:: Source extract
Case Study 2: SecureFirst's Production Hybrid — Two Years In
Background
SecureFirst Retail Bank's hybrid architecture has been in production for two years. What started as "Project Velocity" — the mobile-first initiative described in Chapter 1's case study — has evolved into a permanent hybrid architecture that serves 3 million customers through a mobile app backed by COBOL core banking on z/OS.
This case study is different from the CNB vision case study. CNB is a Tier-1 bank with a four-LPAR Parallel Sysplex, a $180M integration budget, and a dedicated 12-person integration squad. SecureFirst is a mid-size retail bank with a single LPAR, a $2M annual modernization budget, and a combined team of 11 people (5 mainframe, 6 cloud). SecureFirst's story is about doing hybrid right with limited resources — and the production incidents that taught them what "right" actually means.
Yuki Nakamura (DevOps lead) and Carlos Vega (mobile API architect) are the central characters. Two years ago, Carlos didn't know what CICS was. Today, he reads CICS trace output to debug API latency issues. That transformation — a cloud engineer learning to navigate the mainframe — is itself a case study in the organizational change that hybrid demands.
The Architecture (Deployed March 2024)
SecureFirst's hybrid architecture is a simplified version of the CNB reference architecture, adapted for their scale:
┌──────────────────────────── CLOUD (AWS) ────────────────────────────┐
│ │
│ ┌──────────┐ ┌───────────────┐ ┌──────────────┐ │
│ │ Mobile │──▶│ AWS API │──▶│ Cloud │ │
│ │ App (iOS │ │ Gateway │ │ Microservices│ │
│ │ Android) │ │ (Auth, Rate │ │ (ECS Fargate)│ │
│ └──────────┘ │ Limit, Route)│ │ - Notif. │ │
│ └──────┬────────┘ │ - Prefs │ │
│ │ │ - Statements │ │
│ │ └───────┬────────┘ │
│ │ │ │
│ ┌──────▼────────┐ ┌───────▼────────┐ │
│ │ z/OS Connect │ │ PostgreSQL │ │
│ │ (via VPN) │ │ (CDC replica) │ │
│ └──────┬────────┘ └───────▲────────┘ │
│ │ │ │
└─────────────────────────┼────────────────────┼───────────────────────┘
│ │
┌──────▼────────────────────┼──────┐
│ z/OS (Single LPAR) │
│ │
│ ┌────────┐ ┌────────┐ ┌──────┐│
│ │CICS TS │ │ DB2 12 │ │ MQ ││
│ │(2 AORs │ │(single │ │(QM) ││
│ │ 1 TOR) │ │instance│ │ ││
│ └────────┘ └────────┘ └──────┘│
│ │
│ CDC: IBM InfoSphere Data Rep. │
│ → MQ → AWS MQ → PostgreSQL │
│ │
└────────────────────────────────────┘
Key differences from CNB:
| Dimension | CNB | SecureFirst | Why Different |
|---|---|---|---|
| z/OS topology | 4-LPAR Parallel Sysplex | Single LPAR | Scale: 3M vs. 500M txns/day |
| API gateway | Kong (self-managed) | AWS API Gateway (managed) | Budget: SecureFirst can't staff a gateway team |
| Event mesh | MQ + Kafka + custom connector | MQ → Amazon MQ → SQS/SNS | Simplicity: managed services reduce operational burden |
| CDC target | Cloud data warehouse (Snowflake) | PostgreSQL on RDS | Scale: SecureFirst's data volume fits in a relational DB |
| Integration team | 12-person dedicated squad | Yuki + Carlos (2 people, part-time) | Budget: SecureFirst can't afford a dedicated squad |
| Identity bridge | IBM ISAM on z/OS | Custom — AWS Cognito + RACF PassTicket generation | Cost: ISAM licensing exceeded SecureFirst's budget |
Year 1: The Launch and the Learning (2024)
::::
:: Raw records
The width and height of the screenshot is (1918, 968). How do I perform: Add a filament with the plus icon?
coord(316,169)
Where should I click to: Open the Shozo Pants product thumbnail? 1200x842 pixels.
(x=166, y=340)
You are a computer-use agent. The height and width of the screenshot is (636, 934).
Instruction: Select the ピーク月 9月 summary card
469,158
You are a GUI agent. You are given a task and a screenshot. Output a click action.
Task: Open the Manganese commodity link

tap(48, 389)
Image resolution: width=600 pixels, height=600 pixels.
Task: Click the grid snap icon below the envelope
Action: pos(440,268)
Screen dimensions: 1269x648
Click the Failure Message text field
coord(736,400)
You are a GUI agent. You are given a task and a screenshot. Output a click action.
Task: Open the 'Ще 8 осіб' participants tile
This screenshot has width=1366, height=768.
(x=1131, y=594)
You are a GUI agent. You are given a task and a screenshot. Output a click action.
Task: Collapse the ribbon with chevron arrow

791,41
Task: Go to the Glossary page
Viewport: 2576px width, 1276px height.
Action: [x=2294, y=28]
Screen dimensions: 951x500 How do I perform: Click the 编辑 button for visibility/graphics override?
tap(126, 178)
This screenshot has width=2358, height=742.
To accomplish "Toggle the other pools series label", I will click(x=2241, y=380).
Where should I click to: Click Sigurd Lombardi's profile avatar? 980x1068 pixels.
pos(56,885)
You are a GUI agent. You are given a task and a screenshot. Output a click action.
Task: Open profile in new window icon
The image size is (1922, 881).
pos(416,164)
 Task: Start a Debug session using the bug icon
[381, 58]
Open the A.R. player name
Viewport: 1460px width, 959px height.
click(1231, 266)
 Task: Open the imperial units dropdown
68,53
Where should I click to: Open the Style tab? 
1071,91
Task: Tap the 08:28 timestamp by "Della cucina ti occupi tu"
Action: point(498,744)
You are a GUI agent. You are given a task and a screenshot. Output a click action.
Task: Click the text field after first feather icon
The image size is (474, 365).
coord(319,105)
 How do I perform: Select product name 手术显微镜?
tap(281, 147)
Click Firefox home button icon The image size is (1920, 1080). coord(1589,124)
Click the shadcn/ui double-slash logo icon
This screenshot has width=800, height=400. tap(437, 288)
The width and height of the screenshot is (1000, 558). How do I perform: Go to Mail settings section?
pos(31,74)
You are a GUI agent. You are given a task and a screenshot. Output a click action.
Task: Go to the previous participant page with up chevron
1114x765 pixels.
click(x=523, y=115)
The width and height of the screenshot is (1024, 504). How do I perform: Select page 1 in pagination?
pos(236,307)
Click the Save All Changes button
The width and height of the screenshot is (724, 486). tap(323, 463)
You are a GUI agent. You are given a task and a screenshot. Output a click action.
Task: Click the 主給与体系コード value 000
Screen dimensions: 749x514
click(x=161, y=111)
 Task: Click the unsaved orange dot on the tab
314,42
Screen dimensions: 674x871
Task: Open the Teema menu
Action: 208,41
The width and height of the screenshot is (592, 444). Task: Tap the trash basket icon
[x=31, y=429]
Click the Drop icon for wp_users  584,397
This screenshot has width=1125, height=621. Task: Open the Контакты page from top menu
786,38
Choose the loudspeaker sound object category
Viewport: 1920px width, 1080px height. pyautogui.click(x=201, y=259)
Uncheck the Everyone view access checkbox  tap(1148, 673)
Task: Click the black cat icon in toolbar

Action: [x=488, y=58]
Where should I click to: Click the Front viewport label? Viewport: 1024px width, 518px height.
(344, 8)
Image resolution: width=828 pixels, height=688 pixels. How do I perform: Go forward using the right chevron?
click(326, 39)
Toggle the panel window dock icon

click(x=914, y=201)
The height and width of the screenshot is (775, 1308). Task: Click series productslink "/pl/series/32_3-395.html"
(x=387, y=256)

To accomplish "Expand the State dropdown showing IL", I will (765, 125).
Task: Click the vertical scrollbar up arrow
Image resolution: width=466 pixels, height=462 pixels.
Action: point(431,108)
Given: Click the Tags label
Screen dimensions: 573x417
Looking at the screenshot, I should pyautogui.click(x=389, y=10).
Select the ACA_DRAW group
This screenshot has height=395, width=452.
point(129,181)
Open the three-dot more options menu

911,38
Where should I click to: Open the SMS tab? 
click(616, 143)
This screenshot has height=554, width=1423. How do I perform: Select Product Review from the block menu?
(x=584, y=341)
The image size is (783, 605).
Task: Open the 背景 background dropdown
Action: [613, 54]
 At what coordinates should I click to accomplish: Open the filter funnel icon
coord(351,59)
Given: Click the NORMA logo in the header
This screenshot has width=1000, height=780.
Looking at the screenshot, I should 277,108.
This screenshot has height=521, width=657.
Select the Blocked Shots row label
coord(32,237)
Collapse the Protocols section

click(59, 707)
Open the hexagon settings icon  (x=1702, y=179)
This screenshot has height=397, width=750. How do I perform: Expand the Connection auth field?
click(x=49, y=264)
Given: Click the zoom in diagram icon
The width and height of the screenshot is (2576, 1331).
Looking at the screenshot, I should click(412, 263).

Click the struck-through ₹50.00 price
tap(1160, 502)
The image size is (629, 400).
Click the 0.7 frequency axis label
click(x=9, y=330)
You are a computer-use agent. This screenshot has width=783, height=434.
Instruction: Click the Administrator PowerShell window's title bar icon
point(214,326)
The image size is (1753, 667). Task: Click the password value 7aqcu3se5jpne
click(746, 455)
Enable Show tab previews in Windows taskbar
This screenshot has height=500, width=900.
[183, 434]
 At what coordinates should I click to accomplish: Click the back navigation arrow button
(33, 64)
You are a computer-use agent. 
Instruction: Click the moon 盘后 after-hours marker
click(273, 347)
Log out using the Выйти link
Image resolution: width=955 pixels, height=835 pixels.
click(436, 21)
::::
▶ [Given instruction]
Continue the SecureFirst case study, which comes before the records, from its last line, the heading "Year 1: The Launch and the Learning (2024)".

▶ [Written response]
The Good
The mobile app launched in March 2024 with three API-backed features: balance inquiry, transaction history, and funds transfer. All three called CICS programs through z/OS Connect.
Carlos's initial skepticism about COBOL — "it's a 60-year-old language" — transformed during the load test. "We simulated 5,000 concurrent users hitting the balance inquiry API. The CICS program responded in 12 milliseconds. Twelve. My Spring Boot microservice that does a SELECT from PostgreSQL takes 45 milliseconds on a good day. I stopped making jokes about COBOL after that load test."
The CDC pipeline — using IBM InfoSphere Data Replication to read the DB2 log, publish changes to an MQ queue, bridge to Amazon MQ via a VPN-connected MQ channel, and apply to PostgreSQL on RDS — was operational within 8 weeks. Average replication lag: 15 seconds. The mobile app's "recent transactions" view reads from PostgreSQL (eventual consistency), while the "current balance" reads from the mainframe API (strong consistency).
The Bad: Incident #1 — The VPN Tunnel Collapse (June 2024)
At 2:14 AM on a Thursday, the AWS site-to-site VPN connection between SecureFirst's cloud VPC and their on-premises z/OS LPAR went down. The VPN provider's BGP session timed out due to a router firmware bug.
Impact: Every mobile app API call that required mainframe data failed. Balance inquiry: down. Funds transfer: down. Transaction history from PostgreSQL: still working (data was replicated before the outage, now going stale).
Duration: 3 hours and 47 minutes.
Root cause: Single VPN tunnel with no redundancy. The architecture had a single point of failure in the network layer between cloud and mainframe.
Yuki's post-incident analysis: "We had redundancy in every layer except the one that mattered most — the network link between platforms. We had two CICS AORs for application redundancy. We had RDS Multi-AZ for database redundancy. But one VPN tunnel. That's like building a bridge with two lanes and one support column."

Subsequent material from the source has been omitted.